У ГК Cognitive Technologies, по словам Юрия Минкина, затраты на R&D за последний год выросли на 15–20%. Дмитрий Дырмовский, по-видимому, считает наиболее важными фундаментальные факторы: «Стоимость создания конкретной технологии со временем уменьшается пропорционально порогу входа. Вместе с тем это постоянная борьба за актуальность, поэтому приходится искать все новые направления, инвестируя в непрерывное совершенствование».
Государство заметило инжиниринг
Господдержка R&D в России существует давно, правда, главным образом в части НИОКР. В частности, довольно серьезные программы поддержки НИОКР существуют у Минобрнауки и Минпромторга, говорит Алексей Филимонов, — в основном в виде субсидий и грантов, а также ряд налоговых мер стимулирования инноваций.
Недавно российские власти обратили наконец внимание и на инжиниринг. В 2013 году правительство РФ приняло первую «дорожную карту» в этой сфере, а летом 2020 года — вторую. Согласно плану, объем внутреннего рынка инжиниринга должен вырасти с текущего значения в 2,8 трлн руб. до 3,3 трлн к 2023 году, а к 2025 году — до 3,9 трлн руб. «Дорожная карта» предусматривает содействие экспорту инжиниринговых услуг, стимулирование спроса внутри России на инжиниринговые услуги, содействие исследованиям и разработкам, обеспечение инжиниринговых центров необходимыми кадрами.
По словам генерального директора «Агентства по технологическому развитию» Владимира Пастухова, наиболее эффективна господдержка инжиниринговых центров при вузах.
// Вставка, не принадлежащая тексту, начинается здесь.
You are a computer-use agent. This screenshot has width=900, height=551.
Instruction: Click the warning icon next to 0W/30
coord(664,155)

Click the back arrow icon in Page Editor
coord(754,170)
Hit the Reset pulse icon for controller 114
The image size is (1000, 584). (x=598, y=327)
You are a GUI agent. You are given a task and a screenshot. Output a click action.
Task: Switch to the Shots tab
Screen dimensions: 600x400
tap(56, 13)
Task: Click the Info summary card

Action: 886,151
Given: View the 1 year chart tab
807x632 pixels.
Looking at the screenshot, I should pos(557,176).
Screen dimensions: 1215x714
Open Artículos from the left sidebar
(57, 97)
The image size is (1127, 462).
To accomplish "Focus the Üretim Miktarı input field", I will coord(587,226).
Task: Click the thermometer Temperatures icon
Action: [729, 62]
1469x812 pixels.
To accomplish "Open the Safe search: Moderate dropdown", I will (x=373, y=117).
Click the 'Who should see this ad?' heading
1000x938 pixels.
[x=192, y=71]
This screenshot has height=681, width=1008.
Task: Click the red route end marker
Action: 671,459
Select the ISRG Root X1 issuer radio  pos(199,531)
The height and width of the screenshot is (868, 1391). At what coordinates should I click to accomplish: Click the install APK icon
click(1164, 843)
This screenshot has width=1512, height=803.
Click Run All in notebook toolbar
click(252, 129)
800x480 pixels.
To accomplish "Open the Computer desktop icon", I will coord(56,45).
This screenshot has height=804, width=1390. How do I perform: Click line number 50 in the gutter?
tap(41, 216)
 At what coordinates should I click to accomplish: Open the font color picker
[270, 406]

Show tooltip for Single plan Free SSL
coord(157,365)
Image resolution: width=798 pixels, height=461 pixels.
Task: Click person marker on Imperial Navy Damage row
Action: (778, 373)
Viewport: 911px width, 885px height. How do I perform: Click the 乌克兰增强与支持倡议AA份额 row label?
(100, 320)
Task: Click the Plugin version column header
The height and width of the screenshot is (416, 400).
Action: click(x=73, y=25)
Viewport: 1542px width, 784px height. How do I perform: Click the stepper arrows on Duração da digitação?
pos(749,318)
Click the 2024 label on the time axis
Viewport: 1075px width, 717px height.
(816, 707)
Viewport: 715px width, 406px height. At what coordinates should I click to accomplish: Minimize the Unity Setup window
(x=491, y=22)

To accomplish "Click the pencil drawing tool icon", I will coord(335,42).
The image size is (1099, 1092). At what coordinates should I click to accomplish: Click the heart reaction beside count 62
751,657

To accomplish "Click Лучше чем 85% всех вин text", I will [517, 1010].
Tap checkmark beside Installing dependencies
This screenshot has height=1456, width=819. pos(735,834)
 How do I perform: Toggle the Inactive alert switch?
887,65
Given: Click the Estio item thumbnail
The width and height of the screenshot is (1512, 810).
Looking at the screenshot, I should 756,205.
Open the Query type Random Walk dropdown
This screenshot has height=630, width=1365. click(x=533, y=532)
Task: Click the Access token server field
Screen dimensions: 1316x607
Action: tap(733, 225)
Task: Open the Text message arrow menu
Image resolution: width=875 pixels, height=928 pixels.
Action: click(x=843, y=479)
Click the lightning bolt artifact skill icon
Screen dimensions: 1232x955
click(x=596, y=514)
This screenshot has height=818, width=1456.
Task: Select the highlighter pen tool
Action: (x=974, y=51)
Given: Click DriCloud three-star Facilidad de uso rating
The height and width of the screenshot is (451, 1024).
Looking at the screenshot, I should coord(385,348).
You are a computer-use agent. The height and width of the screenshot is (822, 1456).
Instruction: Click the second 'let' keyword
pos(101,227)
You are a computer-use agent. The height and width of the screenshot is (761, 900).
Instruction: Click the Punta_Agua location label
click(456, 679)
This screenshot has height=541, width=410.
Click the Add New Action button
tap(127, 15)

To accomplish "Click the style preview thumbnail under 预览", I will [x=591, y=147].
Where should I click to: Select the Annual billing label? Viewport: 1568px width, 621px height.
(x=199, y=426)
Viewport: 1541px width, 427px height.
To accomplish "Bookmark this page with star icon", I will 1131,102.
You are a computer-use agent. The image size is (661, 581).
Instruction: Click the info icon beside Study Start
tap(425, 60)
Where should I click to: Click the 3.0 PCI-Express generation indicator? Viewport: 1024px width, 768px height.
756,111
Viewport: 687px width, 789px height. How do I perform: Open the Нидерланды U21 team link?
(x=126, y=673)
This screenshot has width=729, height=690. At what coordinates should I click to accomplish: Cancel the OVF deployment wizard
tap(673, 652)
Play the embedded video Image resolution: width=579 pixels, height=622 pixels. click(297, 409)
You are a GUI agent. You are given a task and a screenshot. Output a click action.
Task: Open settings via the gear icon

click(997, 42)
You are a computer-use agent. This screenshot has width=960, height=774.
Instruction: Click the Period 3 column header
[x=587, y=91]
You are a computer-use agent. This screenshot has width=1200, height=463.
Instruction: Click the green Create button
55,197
Сейчас в 40 субъектах РФ существует 83 центра. Они созданы Минпромом и Минобрнауки. 40% таких центров работает на нефтегазовый сектор — в добыче, переработке, цифровизации процессов. 20% — энергетика, 10% — химическая промышленность. Владимир Пастухов считает наиболее перспективными направлениями цифровизацию процессов во всех отраслях, возобновляемые источники энергии, системы накопления энергии, экологические технологии, а также биомедицину и биофарму.
Выбранный государством приоритет внешне выглядит как результат необычно точного прогнозирования главного тренда в R&D. Правда, эксперты не склонны переоценивать степень прозорливости чиновников. По мнению Людмилы Голубковой, эти меры правительства радикально не улучшают ситуацию, поскольку они лишь ликвидируют законодательные пробелы — в рамках идущей в России гармонизации с мировыми стандартами. Например, до принятия этих мер затраты на инжиниринг нельзя было корректно учесть в бухгалтерском и налоговом учете, поскольку сама эта деятельность не была зафиксирована в законодательстве. «Во всем мире инжиниринг давно признан как особый вид деятельности, а у нас его до сих пор формально не существовало», — говорит эксперт.
К радикальным изменениям может привести только заметный рост доли частных компаний в общем объеме затрат на научные исследования и разработки.